• [Task brief]:
Starting at the first line of the entries below, output every line exactly, up to and including the line with "Hotline: +849 3779 2323 (282, 25)".

• [Dataset excerpts]:
+++
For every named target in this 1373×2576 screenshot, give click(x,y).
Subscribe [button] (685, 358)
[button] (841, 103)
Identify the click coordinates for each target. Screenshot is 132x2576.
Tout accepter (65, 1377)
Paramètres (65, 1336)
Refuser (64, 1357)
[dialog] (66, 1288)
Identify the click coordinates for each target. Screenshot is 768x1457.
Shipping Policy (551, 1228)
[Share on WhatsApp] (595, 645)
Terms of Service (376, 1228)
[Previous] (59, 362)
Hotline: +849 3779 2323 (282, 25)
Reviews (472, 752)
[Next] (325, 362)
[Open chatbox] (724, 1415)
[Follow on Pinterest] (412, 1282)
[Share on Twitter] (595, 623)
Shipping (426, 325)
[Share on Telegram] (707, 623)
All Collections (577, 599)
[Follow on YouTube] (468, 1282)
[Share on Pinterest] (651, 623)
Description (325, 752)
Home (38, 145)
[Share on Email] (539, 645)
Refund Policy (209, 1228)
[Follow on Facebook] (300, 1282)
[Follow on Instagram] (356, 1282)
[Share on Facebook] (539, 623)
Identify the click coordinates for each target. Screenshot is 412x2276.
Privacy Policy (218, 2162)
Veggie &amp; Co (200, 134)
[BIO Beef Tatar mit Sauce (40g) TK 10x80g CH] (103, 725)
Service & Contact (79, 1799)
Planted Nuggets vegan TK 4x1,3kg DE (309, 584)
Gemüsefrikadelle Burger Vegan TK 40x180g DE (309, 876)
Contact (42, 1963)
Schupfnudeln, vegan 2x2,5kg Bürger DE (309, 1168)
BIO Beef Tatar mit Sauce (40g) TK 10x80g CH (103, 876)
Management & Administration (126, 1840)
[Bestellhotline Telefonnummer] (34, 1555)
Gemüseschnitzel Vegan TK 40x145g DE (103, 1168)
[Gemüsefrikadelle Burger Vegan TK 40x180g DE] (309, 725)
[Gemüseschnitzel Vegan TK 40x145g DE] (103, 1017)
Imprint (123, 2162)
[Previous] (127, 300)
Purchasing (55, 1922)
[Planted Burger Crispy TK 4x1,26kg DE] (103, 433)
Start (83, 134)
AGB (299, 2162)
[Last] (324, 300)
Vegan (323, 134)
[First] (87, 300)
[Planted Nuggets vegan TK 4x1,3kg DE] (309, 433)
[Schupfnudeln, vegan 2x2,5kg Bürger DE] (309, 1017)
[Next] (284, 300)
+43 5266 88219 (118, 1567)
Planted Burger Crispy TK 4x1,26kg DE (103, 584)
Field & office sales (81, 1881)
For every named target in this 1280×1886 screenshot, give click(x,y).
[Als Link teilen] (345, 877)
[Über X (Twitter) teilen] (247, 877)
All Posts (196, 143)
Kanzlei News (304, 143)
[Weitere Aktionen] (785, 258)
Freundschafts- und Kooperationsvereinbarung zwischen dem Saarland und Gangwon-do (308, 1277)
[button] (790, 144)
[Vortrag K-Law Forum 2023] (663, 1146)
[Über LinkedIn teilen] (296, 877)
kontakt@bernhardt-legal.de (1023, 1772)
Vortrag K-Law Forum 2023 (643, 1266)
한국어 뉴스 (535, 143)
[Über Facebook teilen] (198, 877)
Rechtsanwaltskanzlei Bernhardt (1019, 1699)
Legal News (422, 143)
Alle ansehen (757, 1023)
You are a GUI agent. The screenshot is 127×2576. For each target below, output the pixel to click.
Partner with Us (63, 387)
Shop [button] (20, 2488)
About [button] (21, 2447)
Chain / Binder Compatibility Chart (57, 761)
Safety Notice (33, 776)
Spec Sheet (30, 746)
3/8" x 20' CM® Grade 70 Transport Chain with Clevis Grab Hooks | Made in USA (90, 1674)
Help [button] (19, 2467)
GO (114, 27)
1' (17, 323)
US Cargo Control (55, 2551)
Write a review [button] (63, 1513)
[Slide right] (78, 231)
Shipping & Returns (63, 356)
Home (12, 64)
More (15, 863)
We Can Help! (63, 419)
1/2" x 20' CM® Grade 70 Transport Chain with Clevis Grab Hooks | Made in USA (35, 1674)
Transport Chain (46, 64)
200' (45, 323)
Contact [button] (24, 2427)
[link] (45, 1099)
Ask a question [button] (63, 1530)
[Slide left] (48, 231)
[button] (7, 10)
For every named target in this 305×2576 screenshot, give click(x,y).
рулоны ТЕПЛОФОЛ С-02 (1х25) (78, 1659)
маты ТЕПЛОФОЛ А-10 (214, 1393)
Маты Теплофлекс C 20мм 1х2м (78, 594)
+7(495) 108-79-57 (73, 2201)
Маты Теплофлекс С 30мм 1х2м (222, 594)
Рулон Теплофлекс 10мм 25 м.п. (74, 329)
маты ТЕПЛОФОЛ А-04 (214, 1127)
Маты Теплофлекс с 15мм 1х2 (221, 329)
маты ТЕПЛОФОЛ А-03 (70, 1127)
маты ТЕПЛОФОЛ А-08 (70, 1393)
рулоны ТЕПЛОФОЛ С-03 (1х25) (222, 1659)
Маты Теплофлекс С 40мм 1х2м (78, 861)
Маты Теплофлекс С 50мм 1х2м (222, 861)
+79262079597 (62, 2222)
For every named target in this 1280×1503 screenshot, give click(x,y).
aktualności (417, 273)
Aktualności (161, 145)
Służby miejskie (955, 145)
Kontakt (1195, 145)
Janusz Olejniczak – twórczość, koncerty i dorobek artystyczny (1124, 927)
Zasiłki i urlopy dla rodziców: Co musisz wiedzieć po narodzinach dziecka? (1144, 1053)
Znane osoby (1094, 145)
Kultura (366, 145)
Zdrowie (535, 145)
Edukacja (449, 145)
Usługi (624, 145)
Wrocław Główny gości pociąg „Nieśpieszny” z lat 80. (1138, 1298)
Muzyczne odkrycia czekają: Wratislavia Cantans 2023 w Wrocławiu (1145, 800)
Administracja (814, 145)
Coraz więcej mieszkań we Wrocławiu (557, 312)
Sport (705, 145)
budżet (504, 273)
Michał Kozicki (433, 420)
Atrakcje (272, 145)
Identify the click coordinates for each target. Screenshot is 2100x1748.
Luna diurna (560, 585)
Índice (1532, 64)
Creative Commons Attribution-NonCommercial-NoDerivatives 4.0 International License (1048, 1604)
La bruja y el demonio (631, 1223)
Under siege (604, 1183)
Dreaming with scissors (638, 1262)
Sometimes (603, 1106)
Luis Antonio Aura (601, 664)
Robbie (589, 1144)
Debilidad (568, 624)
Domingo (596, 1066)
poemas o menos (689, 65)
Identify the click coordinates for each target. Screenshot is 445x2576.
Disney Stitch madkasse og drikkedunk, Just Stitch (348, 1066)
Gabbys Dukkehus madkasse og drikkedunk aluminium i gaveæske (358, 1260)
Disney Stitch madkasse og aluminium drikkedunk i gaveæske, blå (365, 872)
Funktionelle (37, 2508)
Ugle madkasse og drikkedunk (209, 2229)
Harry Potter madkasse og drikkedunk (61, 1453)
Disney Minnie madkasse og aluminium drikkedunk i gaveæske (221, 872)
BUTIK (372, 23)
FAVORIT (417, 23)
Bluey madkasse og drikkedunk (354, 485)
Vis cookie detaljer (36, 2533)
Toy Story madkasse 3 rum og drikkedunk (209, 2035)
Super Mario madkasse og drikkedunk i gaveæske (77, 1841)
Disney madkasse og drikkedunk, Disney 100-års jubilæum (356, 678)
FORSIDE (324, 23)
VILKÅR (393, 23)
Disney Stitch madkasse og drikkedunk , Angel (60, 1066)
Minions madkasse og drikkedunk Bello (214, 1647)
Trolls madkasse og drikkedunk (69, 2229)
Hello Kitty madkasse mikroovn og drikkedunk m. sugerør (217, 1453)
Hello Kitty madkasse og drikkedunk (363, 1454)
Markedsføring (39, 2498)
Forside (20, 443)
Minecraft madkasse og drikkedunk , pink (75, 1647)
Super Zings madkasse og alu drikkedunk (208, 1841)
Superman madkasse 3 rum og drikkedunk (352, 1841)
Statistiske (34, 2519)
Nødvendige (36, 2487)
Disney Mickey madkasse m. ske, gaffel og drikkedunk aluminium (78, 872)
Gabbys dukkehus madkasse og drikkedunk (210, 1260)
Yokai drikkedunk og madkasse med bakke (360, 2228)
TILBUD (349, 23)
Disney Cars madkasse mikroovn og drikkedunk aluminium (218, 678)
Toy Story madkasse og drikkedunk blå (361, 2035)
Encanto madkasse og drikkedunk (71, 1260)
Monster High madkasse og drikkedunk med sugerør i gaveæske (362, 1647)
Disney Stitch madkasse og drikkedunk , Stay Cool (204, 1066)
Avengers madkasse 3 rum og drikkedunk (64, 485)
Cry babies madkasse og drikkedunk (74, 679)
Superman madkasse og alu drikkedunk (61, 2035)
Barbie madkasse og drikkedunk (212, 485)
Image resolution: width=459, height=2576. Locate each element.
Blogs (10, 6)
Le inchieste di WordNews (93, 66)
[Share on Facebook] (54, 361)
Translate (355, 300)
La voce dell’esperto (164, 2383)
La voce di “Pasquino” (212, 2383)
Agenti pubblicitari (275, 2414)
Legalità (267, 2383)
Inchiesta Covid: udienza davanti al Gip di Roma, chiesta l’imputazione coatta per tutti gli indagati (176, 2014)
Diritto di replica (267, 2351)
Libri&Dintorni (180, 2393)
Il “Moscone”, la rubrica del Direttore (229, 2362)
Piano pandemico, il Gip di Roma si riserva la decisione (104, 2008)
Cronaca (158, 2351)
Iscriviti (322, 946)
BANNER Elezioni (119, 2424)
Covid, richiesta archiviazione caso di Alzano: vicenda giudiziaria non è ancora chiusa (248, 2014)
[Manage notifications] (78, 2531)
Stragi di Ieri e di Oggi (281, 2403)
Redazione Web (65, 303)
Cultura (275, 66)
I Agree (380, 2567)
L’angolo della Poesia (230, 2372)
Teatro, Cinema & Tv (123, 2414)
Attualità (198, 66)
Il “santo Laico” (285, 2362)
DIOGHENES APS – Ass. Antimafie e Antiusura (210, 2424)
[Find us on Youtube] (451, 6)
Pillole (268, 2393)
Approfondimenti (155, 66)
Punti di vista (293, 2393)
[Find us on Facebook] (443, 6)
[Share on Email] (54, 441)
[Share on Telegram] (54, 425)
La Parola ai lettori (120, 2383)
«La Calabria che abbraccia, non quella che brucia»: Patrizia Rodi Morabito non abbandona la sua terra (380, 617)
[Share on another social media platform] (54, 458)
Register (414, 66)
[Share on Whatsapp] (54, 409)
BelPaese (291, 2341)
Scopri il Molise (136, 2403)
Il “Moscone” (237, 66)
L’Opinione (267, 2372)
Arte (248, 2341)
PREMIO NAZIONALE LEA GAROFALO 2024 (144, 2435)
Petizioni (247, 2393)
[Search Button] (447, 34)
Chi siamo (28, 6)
+++
• [Problem solution]:
For every named target in this 1373×2576 screenshot, give click(x,y).
Subscribe [button] (685, 358)
[button] (841, 103)
Identify the click coordinates for each target. Screenshot is 132x2576.
Tout accepter (65, 1377)
Paramètres (65, 1336)
Refuser (64, 1357)
[dialog] (66, 1288)
Identify the click coordinates for each target. Screenshot is 768x1457.
Shipping Policy (551, 1228)
[Share on WhatsApp] (595, 645)
Terms of Service (376, 1228)
[Previous] (59, 362)
Hotline: +849 3779 2323 (282, 25)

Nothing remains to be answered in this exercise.